Напрашивается вопрос: после того, как православные иерархи видели тенденцию ВСЦ, ясно выраженную в Пусане, после того, как их неоднократно вынуждали протестовать против некоторых проявлений интеркоммуниона в рамках ВСЦ («Лимская литургия» и т.д.), как оказалось возможным, чтобы они на Крите еще продолжали верить этому устаревшему обещанию об экклезиологической нейтральности и узаконили его на подобном уровне?
Теория «неполных церквей» (положение IV.4)
Последним из положений, которые Православные Церкви, участвовавшие в Критском соборе, считают «имеющими главенствующее значение для участия в ВСЦ», является положение IV.4: «Церкви - члены Всемирного Совета считают отношения других церквей со Святой Кафолической Церковью, которую исповедуют Символы веры, делом их взаимного уважения.
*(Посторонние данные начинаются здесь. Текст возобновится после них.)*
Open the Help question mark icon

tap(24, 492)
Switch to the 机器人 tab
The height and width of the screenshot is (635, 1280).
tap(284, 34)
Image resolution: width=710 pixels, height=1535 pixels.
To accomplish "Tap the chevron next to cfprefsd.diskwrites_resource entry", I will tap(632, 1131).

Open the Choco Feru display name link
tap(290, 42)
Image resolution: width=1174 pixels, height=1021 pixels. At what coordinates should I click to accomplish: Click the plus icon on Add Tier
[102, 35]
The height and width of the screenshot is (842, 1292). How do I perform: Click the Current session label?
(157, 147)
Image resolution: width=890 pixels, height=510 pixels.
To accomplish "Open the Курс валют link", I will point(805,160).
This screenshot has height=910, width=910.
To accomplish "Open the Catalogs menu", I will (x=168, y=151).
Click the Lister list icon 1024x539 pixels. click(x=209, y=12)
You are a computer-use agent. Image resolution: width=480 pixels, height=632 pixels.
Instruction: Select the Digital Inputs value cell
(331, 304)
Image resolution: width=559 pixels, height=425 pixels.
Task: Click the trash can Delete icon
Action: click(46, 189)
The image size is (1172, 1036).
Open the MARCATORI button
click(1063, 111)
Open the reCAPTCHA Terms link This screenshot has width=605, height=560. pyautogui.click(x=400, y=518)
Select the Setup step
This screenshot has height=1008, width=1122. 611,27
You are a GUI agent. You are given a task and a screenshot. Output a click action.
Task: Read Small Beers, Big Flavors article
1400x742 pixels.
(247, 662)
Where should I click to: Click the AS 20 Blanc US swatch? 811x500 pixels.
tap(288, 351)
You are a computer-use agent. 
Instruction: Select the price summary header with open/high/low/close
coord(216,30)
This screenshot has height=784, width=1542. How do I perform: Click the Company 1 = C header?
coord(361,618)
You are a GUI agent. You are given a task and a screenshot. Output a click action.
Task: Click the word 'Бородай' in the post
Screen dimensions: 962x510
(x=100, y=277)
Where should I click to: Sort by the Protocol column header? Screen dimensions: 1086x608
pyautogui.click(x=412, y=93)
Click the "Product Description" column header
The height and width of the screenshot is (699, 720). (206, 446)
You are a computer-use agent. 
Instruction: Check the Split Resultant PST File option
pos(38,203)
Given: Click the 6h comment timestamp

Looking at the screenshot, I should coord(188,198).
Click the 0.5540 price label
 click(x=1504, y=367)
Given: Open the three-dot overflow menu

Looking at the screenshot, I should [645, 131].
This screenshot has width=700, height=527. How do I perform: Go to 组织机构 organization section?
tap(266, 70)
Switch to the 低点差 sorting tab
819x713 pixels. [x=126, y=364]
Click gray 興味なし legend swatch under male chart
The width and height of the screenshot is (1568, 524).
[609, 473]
Тем не менее членство [в ВСЦ] не означает, что каждая церковь должна считать другие церкви церквами в истинном и полном смысле слова». Последняя часть данного положения была сочтена православными богословами-экуменистами 1960-х годов достаточной для того, чтобы обеспечить Православной Церкви гарантию того, что из-за своего участия в экуменическом движении они не будут обязаны признавать остальных участников «церквами в истинном смысле слова».
Объяснение, которое дает данному экклезиологическому положению Декларация, содержит две еретические идеи, которые православные богословы-экуменисты, как видно, не считают слишком серьезными. Прежде всего говорится, что, не взирая на «вероучительные и канонические различия», члены ВСЦ признают друг друга служащими Одному и Тому же Богу. Данная еретическая идея опровергается святоотеческим богословием, согласно которому не может быть никаких сомнений в том, что «Соборная (универсальная) Церковь является собранием христиан, исповедующих православную веру»24, тогда как еретики прельщены бесами и поклоняются им:
«Враг… видя своих идолов брошенными и, по причине несметного множества верующих, свои жилища и храмы пустыми, изобрел новое прельщение, чтобы самим именем Его обманывать безрассудных. Он придумал ереси и расколы, чтобы им перевернуть веру, извратить истину, разорвать единство. Тех, кого может держать в слепоте древнего пути, он соблазняет и прельщает; ведя их по новому заблудному пути, он похищает людей даже из Церкви, и когда им кажется, что они приблизились к свету и избавились от ночи мира, без их ведома снова изливает на них тьму. И при всем том, что они не удерживаются в Евангелии Христовом и законе Его, они называют себя христианами и, ходя во тьме, считают, что имеют свет»25.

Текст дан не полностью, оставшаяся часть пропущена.